■ **Work order**: Retype the entries word for word, leaving nothing out.

[Records from a dataset]
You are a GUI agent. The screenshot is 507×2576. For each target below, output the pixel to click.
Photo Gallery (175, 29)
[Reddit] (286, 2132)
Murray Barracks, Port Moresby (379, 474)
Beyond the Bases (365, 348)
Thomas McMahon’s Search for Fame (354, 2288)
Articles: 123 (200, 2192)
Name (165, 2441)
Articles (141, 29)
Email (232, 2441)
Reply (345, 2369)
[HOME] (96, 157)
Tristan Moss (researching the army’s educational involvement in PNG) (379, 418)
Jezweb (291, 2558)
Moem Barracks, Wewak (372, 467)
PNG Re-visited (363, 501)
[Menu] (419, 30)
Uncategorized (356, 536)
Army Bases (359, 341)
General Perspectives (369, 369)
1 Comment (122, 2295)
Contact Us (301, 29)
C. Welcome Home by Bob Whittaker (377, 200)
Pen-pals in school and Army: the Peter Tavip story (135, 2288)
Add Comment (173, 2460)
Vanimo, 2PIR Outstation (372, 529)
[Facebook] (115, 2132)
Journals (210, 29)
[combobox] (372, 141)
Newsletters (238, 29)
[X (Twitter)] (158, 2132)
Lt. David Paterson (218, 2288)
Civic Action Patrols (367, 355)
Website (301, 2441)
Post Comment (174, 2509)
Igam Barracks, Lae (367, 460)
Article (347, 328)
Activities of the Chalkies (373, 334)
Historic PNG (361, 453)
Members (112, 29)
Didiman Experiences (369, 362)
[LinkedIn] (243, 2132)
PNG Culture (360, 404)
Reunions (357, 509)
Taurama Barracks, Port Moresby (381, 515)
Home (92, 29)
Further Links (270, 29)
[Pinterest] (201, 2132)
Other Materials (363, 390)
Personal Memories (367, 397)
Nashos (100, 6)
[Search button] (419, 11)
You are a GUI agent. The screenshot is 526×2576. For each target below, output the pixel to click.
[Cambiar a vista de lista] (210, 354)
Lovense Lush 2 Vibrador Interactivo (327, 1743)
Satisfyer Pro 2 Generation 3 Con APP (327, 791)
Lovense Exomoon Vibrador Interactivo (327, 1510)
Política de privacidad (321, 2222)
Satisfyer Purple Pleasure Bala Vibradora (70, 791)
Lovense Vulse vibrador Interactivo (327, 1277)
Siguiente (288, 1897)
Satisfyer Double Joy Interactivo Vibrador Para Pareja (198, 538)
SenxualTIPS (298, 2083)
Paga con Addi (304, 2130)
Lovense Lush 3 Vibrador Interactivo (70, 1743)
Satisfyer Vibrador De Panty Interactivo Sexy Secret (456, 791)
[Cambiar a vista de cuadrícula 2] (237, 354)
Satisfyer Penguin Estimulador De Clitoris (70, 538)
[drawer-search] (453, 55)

■ **Solution to this task**:
You are a GUI agent. The screenshot is 507×2576. For each target below, output the pixel to click.
Photo Gallery (175, 29)
[Reddit] (286, 2132)
Murray Barracks, Port Moresby (379, 474)
Beyond the Bases (365, 348)
Thomas McMahon’s Search for Fame (354, 2288)
Articles: 123 (200, 2192)
Name (165, 2441)
Articles (141, 29)
Email (232, 2441)
Reply (345, 2369)
[HOME] (96, 157)
Tristan Moss (researching the army’s educational involvement in PNG) (379, 418)
Jezweb (291, 2558)
Moem Barracks, Wewak (372, 467)
PNG Re-visited (363, 501)
[Menu] (419, 30)
Uncategorized (356, 536)
Army Bases (359, 341)
General Perspectives (369, 369)
1 Comment (122, 2295)
Contact Us (301, 29)
C. Welcome Home by Bob Whittaker (377, 200)
Pen-pals in school and Army: the Peter Tavip story (135, 2288)
Add Comment (173, 2460)
Vanimo, 2PIR Outstation (372, 529)
[Facebook] (115, 2132)
Journals (210, 29)
[combobox] (372, 141)
Newsletters (238, 29)
[X (Twitter)] (158, 2132)
Lt. David Paterson (218, 2288)
Civic Action Patrols (367, 355)
Website (301, 2441)
Post Comment (174, 2509)
Igam Barracks, Lae (367, 460)
Article (347, 328)
Activities of the Chalkies (373, 334)
Historic PNG (361, 453)
Members (112, 29)
Didiman Experiences (369, 362)
[LinkedIn] (243, 2132)
PNG Culture (360, 404)
Reunions (357, 509)
Taurama Barracks, Port Moresby (381, 515)
Home (92, 29)
Further Links (270, 29)
[Pinterest] (201, 2132)
Other Materials (363, 390)
Personal Memories (367, 397)
Nashos (100, 6)
[Search button] (419, 11)
You are a GUI agent. The screenshot is 526×2576. For each target below, output the pixel to click.
[Cambiar a vista de lista] (210, 354)
Lovense Lush 2 Vibrador Interactivo (327, 1743)
Satisfyer Pro 2 Generation 3 Con APP (327, 791)
Lovense Exomoon Vibrador Interactivo (327, 1510)
Política de privacidad (321, 2222)
Satisfyer Purple Pleasure Bala Vibradora (70, 791)
Lovense Vulse vibrador Interactivo (327, 1277)
Siguiente (288, 1897)
Satisfyer Double Joy Interactivo Vibrador Para Pareja (198, 538)
SenxualTIPS (298, 2083)
Paga con Addi (304, 2130)
Lovense Lush 3 Vibrador Interactivo (70, 1743)
Satisfyer Vibrador De Panty Interactivo Sexy Secret (456, 791)
[Cambiar a vista de cuadrícula 2] (237, 354)
Satisfyer Penguin Estimulador De Clitoris (70, 538)
[drawer-search] (453, 55)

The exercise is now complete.